Adam Karim Ben Lamin (; born 2 June 2001) is a professional footballer who plays as a centre-back for Jönköpings Södra. Born in Sweden, he plays for the Tunisia national team.

Early life
Ben Lamin was born in Solna, and grew up in the Rinkeby-Kista district of Stockholm.

Career
Ben Lamin began playing football with the youth academy of Vasalund at the age of 4, and moved to the academy of AIK at the age of 10. After working his way up the U17 and U19 teams for AIK, he returned to Vasalund on loan in February 2018. He returned to AIK in 2018, and after a strong preseason signed a professional contract with them on 1 January 2019. On 16 August 2019, he went on loan with Utsikten in the Ettan. After returning to AIK, he trained with the professionals but did not make a competitive appearance for the club.

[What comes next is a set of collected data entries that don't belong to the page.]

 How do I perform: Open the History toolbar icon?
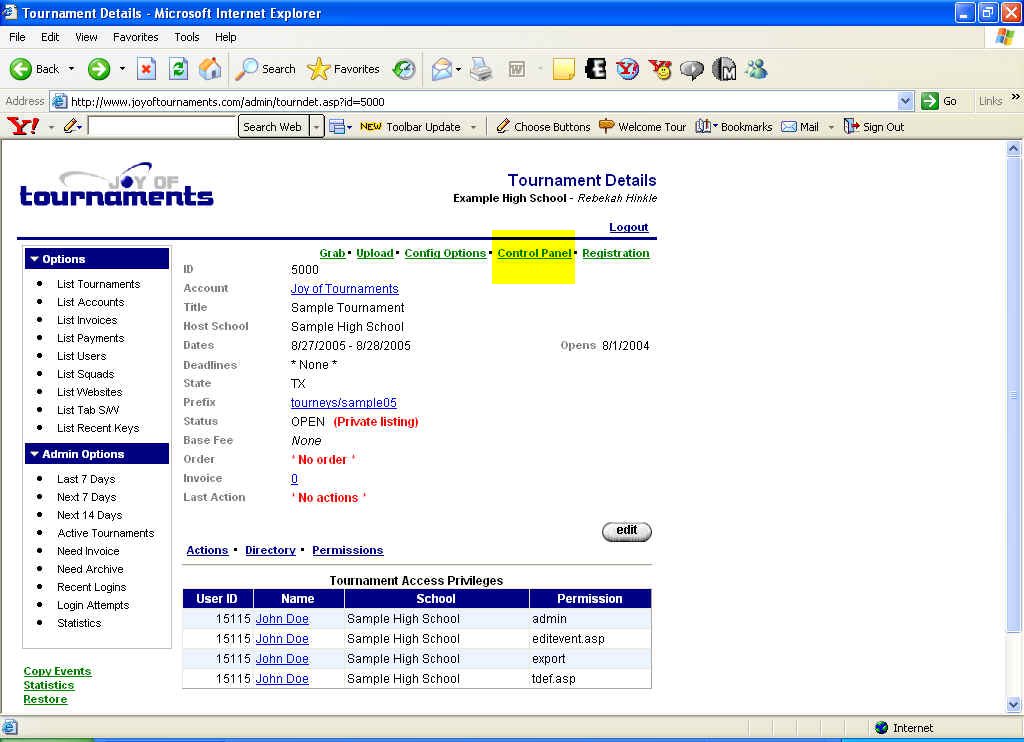pos(404,69)
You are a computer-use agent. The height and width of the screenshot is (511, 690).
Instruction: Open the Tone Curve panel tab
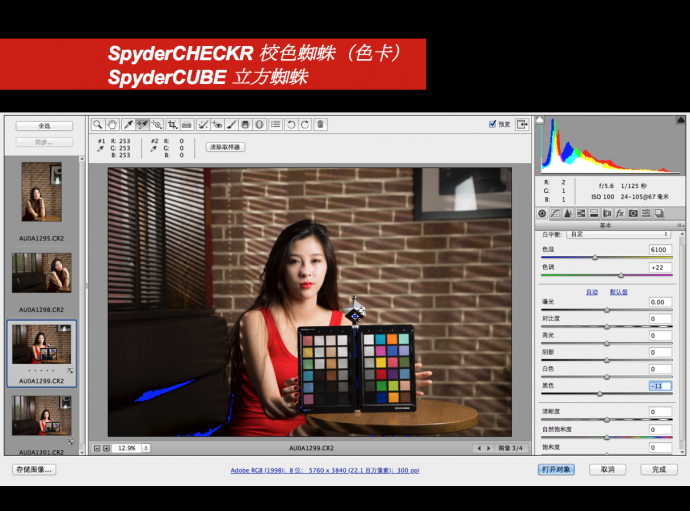[555, 213]
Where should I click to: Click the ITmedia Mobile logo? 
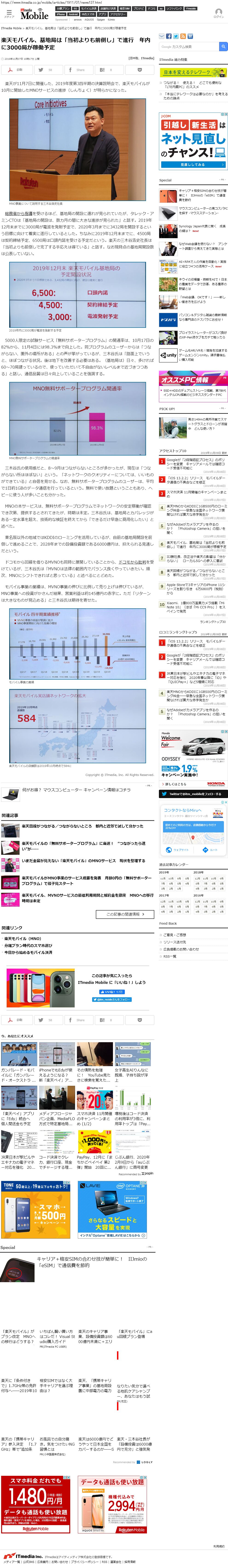[34, 14]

On 25 January 2021, Ben Lamin transferred to the Superettan club Jönköpings Södra on a 2-year contract.

International career
Born in Sweden, Ben Lamin is of Tunisian descent. He first represented Sweden as a youth international, having played for the Sweden U16s and U17s. 

In 2019, he was then called up by the Tunisia Olympic team for 2019 Africa U-23 Cup of Nations qualification matches. He was then called up to the Tunisia U20s for a set of friendlies in 2021. 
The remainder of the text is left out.